What you are asked to do: Set down every entry below exactly as it stands.

─── Supplied records ───

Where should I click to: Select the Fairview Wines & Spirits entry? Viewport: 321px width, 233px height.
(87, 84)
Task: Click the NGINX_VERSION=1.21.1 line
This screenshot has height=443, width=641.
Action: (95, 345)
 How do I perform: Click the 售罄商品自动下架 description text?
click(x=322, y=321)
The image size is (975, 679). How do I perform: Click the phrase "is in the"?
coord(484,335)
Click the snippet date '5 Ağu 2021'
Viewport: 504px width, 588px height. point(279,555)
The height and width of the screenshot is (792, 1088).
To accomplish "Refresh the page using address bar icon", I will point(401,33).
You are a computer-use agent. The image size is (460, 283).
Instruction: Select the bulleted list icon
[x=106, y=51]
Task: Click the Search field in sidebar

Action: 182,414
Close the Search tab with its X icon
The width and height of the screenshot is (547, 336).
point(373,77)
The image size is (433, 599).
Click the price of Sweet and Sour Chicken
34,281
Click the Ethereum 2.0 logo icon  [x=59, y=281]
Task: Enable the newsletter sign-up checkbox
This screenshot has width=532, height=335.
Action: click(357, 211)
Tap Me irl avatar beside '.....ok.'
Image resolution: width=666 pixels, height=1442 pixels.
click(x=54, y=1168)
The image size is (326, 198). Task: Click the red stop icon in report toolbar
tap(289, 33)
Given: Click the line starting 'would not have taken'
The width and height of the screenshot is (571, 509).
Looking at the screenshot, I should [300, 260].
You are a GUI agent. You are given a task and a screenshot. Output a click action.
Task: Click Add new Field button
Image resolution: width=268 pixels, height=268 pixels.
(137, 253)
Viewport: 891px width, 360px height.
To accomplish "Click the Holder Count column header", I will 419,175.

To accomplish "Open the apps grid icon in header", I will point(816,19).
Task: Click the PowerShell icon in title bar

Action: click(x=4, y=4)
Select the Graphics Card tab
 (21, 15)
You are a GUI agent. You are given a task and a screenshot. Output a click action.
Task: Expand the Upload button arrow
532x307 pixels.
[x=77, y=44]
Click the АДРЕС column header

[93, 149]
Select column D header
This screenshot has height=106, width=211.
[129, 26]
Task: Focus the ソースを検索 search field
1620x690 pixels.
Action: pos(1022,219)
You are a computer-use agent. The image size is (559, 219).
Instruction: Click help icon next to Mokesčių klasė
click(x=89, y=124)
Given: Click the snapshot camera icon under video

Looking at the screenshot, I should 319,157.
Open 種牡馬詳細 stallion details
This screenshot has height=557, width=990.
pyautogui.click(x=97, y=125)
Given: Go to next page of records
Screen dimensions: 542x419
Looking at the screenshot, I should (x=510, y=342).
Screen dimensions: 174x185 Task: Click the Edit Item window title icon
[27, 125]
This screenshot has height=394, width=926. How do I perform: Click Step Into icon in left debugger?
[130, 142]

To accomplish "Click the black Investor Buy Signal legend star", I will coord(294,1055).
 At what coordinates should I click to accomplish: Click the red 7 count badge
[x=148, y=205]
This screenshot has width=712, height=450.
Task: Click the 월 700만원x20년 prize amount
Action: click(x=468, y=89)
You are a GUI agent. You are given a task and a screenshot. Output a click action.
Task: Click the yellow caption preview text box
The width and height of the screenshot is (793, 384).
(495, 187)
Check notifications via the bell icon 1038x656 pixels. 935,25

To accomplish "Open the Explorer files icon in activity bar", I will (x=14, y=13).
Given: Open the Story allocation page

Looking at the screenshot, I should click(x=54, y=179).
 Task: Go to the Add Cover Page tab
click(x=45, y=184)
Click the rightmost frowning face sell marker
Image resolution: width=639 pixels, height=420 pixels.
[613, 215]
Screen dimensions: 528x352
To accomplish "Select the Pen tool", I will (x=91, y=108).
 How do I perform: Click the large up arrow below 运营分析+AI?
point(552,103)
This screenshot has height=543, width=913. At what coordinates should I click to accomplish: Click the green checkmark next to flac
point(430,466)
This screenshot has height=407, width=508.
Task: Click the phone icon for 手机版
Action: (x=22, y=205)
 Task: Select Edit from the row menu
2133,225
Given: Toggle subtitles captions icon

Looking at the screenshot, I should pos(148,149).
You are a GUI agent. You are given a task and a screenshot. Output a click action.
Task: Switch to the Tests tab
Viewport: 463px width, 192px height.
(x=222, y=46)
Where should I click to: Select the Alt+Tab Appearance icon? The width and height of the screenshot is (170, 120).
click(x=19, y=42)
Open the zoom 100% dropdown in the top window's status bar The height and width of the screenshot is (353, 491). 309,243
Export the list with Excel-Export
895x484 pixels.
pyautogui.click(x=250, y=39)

───

Written solution:
Where should I click to: Select the Fairview Wines & Spirits entry? Viewport: 321px width, 233px height.
(87, 84)
Task: Click the NGINX_VERSION=1.21.1 line
This screenshot has height=443, width=641.
Action: (95, 345)
 How do I perform: Click the 售罄商品自动下架 description text?
click(x=322, y=321)
The image size is (975, 679). How do I perform: Click the phrase "is in the"?
coord(484,335)
Click the snippet date '5 Ağu 2021'
Viewport: 504px width, 588px height. point(279,555)
The height and width of the screenshot is (792, 1088).
To accomplish "Refresh the page using address bar icon", I will point(401,33).
You are a computer-use agent. The image size is (460, 283).
Instruction: Select the bulleted list icon
[x=106, y=51]
Task: Click the Search field in sidebar

Action: 182,414
Close the Search tab with its X icon
The width and height of the screenshot is (547, 336).
point(373,77)
The image size is (433, 599).
Click the price of Sweet and Sour Chicken
34,281
Click the Ethereum 2.0 logo icon  [x=59, y=281]
Task: Enable the newsletter sign-up checkbox
This screenshot has width=532, height=335.
Action: click(357, 211)
Tap Me irl avatar beside '.....ok.'
Image resolution: width=666 pixels, height=1442 pixels.
click(x=54, y=1168)
The image size is (326, 198). Task: Click the red stop icon in report toolbar
tap(289, 33)
Given: Click the line starting 'would not have taken'
The width and height of the screenshot is (571, 509).
Looking at the screenshot, I should [300, 260].
You are a GUI agent. You are given a task and a screenshot. Output a click action.
Task: Click Add new Field button
Image resolution: width=268 pixels, height=268 pixels.
(137, 253)
Viewport: 891px width, 360px height.
To accomplish "Click the Holder Count column header", I will 419,175.

To accomplish "Open the apps grid icon in header", I will point(816,19).
Task: Click the PowerShell icon in title bar

Action: click(x=4, y=4)
Select the Graphics Card tab
 (21, 15)
You are a GUI agent. You are given a task and a screenshot. Output a click action.
Task: Expand the Upload button arrow
532x307 pixels.
[x=77, y=44]
Click the АДРЕС column header

[93, 149]
Select column D header
This screenshot has height=106, width=211.
[129, 26]
Task: Focus the ソースを検索 search field
1620x690 pixels.
Action: pos(1022,219)
You are a computer-use agent. The image size is (559, 219).
Instruction: Click help icon next to Mokesčių klasė
click(x=89, y=124)
Given: Click the snapshot camera icon under video

Looking at the screenshot, I should 319,157.
Open 種牡馬詳細 stallion details
This screenshot has height=557, width=990.
pyautogui.click(x=97, y=125)
Given: Go to next page of records
Screen dimensions: 542x419
Looking at the screenshot, I should (x=510, y=342).
Screen dimensions: 174x185 Task: Click the Edit Item window title icon
[27, 125]
This screenshot has height=394, width=926. How do I perform: Click Step Into icon in left debugger?
[130, 142]

To accomplish "Click the black Investor Buy Signal legend star", I will coord(294,1055).
 At what coordinates should I click to accomplish: Click the red 7 count badge
[x=148, y=205]
This screenshot has width=712, height=450.
Task: Click the 월 700만원x20년 prize amount
Action: click(x=468, y=89)
You are a GUI agent. You are given a task and a screenshot. Output a click action.
Task: Click the yellow caption preview text box
The width and height of the screenshot is (793, 384).
(495, 187)
Check notifications via the bell icon 1038x656 pixels. 935,25

To accomplish "Open the Explorer files icon in activity bar", I will (x=14, y=13).
Given: Open the Story allocation page

Looking at the screenshot, I should click(x=54, y=179).
 Task: Go to the Add Cover Page tab
click(x=45, y=184)
Click the rightmost frowning face sell marker
Image resolution: width=639 pixels, height=420 pixels.
[613, 215]
Screen dimensions: 528x352
To accomplish "Select the Pen tool", I will (x=91, y=108).
 How do I perform: Click the large up arrow below 运营分析+AI?
point(552,103)
This screenshot has height=543, width=913. At what coordinates should I click to accomplish: Click the green checkmark next to flac
point(430,466)
This screenshot has height=407, width=508.
Task: Click the phone icon for 手机版
Action: (x=22, y=205)
 Task: Select Edit from the row menu
2133,225
Given: Toggle subtitles captions icon

Looking at the screenshot, I should pos(148,149).
You are a GUI agent. You are given a task and a screenshot. Output a click action.
Task: Switch to the Tests tab
Viewport: 463px width, 192px height.
(x=222, y=46)
Where should I click to: Select the Alt+Tab Appearance icon? The width and height of the screenshot is (170, 120).
click(x=19, y=42)
Open the zoom 100% dropdown in the top window's status bar The height and width of the screenshot is (353, 491). 309,243
Export the list with Excel-Export
895x484 pixels.
pyautogui.click(x=250, y=39)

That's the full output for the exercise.